O ministro da Agricultura afirmou hoje que só dentro de 15 dias será possível verificar como decorreu o registo de aves domésticas em Portugal, cujo prazo termina hoje. O governante admite o prolongamento do recenseamento.
Jaime Silva, que se encontra em Bruxelas para participar num Conselho de Agricultura, explicou que "há muitas juntas de freguesia que nem sequer têm terminais de computador", pelo que o ministério vai "dar algum tempo" para que as juntas enviem os dados por correio.
"Hoje não podemos dizer se o registo foi significativo ou não, porque de facto há muitas juntas de freguesia que não têm esses equipamentos informáticos, que nos permita ter uma ideia exacta", referiu, acrescentando que só dentro de duas semanas será possível fazer um inventário.
"Dentro de 15 dias teremos a certeza se há necessidade ou não de prolongar por mais algum tempo o recenseamento", indicou Jaime Silva.
De acordo com o ministro, houve "alguma confusão" quando foi anunciado na semana passada que "30 por cento das juntas de freguesia já tinham descarregado os seus dados na base de dados da Direcção-Geral de Veterinária", já que, precisamente devido à falta de terminais em muitas juntas, "isso não significava que só tinham sido recenseadas 30 por cento das explorações".

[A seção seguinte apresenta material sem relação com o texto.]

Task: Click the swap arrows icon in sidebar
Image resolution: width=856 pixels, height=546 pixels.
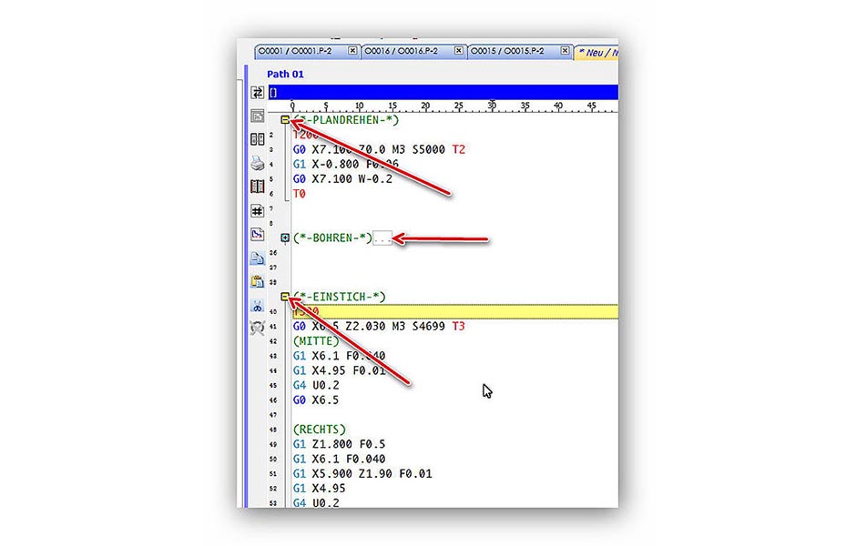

A obrigatoriedade de se declarar as aves domésticas, para consumo ou outros fins, foi decretada a 7 de Março pela Direcção-Geral de Veterinária com o objectivo de se traçar um quadro da localização e das várias espécies de aves para que seja possível actuar mais rapidamente em caso de suspeitas de infecção pelo vírus H5N1 da gripe das aves.